10. (Douleur au rectum sans inflammation.) S’il y a de la douleur sans inflammation, faites griller du nitre rouge, broyez-le bien avec de l’alun, passez au feu du sel, écrasez-le bien fin, et mêlez chacun de ces ingrédients à dose égale ; puis mêlez-y la meilleure poix ; enduisez de ce mélange un chiffon qu’on introduira et qu’on maintiendra par un bandage. Autre : prenez les feuilles vertes du câprier, écrasez-les, mettez-les dans un sachet qui sera maintenu contre la partie ; quand elles causeront de la cuisson, on les retirera pour les appliquer de nouveau. Si on n’a pas de feuilles de caprier, on prendra l’écorce de la racine, on la hachera, on la pétrira dans du vin noir, et on l’appliquera de la même façon.
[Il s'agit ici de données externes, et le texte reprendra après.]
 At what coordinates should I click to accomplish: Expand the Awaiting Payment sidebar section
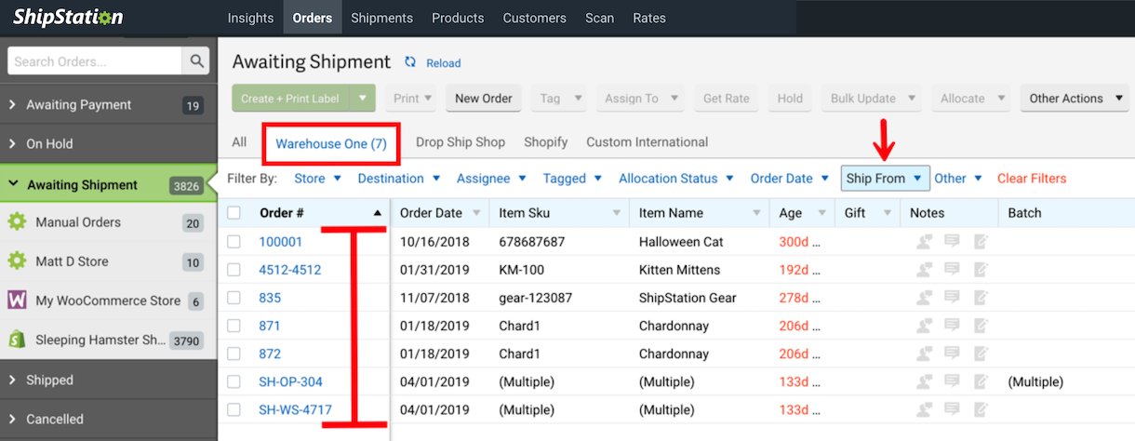pyautogui.click(x=13, y=105)
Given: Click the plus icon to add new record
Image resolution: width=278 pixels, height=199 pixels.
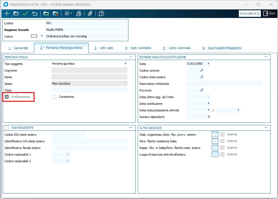Looking at the screenshot, I should coord(7,14).
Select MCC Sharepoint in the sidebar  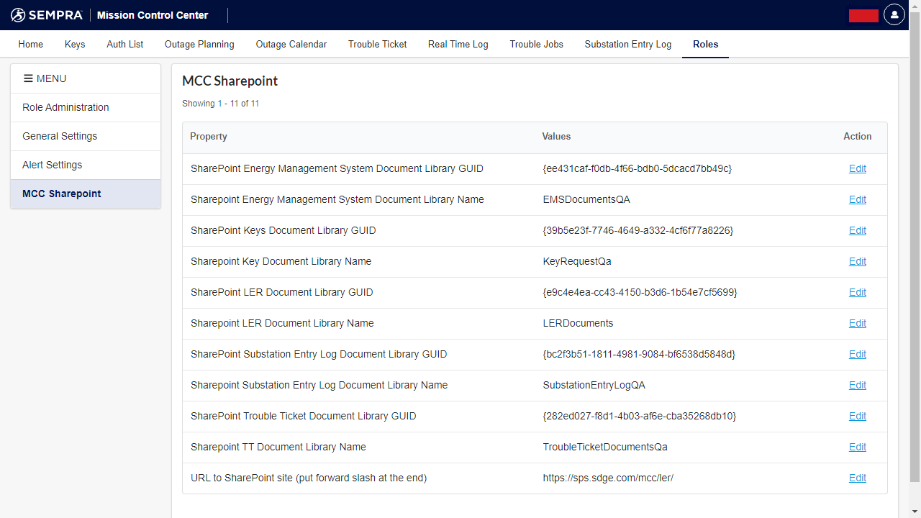61,194
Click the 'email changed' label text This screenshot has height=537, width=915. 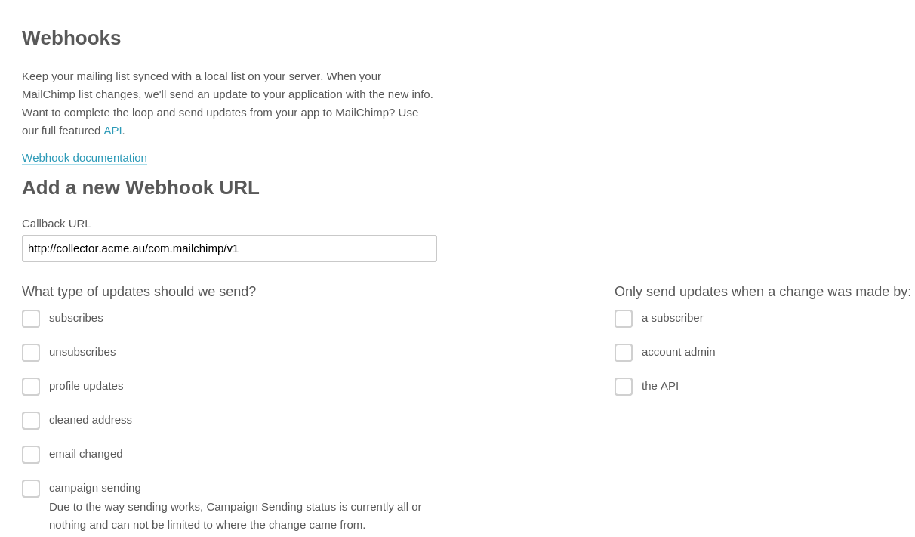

Ce moyen est bon aussi pour la douleur de la rate. De ces cataplasmes les réfrigérants ont la propriété d’empêcher les flux, les émollients et échauffants de résoudre, et ceux qui attirent à soi, de sécher et d’atténuer. Cette affection du rectum survient quand la bile et le phlegme se fixent en cette région. Dans l’inflammation du rectum, oignez la partie avec le médicament où entrent la résine, l’huile, la cire, la molybdène (massicot) et la graisse ; on l’appliquera le plus chaud possible.


fin du livre des fistules.

  1. Le silphion, avec son suc le laser, était une plante fort célèbre dans l’antiquité, mal connue des modernes, et qu’on rapporte au thapsia silphium, L.